> WHAT TO DO: Go through the listing below from the line containing "Screen dimensions: 962x836" to its last line, retyping each line exactly and nothing else.

> MATERIALS PROVIDED:
★ ★ ★ ★ ★ ★ ★

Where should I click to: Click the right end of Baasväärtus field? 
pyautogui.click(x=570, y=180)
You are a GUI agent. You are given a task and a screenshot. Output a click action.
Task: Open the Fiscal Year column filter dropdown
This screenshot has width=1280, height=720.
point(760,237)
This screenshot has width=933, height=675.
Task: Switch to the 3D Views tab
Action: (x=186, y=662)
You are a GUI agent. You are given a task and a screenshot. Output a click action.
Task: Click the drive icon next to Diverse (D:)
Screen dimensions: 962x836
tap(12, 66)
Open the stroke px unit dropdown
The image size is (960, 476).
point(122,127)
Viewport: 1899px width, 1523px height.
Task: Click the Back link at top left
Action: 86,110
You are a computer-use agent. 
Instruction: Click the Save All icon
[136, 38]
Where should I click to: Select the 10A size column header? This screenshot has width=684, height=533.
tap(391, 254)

★ ★ ★ ★ ★ ★ ★

> RESPONSE BOX:
Screen dimensions: 962x836
tap(12, 66)
Open the stroke px unit dropdown
The image size is (960, 476).
point(122,127)
Viewport: 1899px width, 1523px height.
Task: Click the Back link at top left
Action: 86,110
You are a computer-use agent. 
Instruction: Click the Save All icon
[136, 38]
Where should I click to: Select the 10A size column header? This screenshot has width=684, height=533.
tap(391, 254)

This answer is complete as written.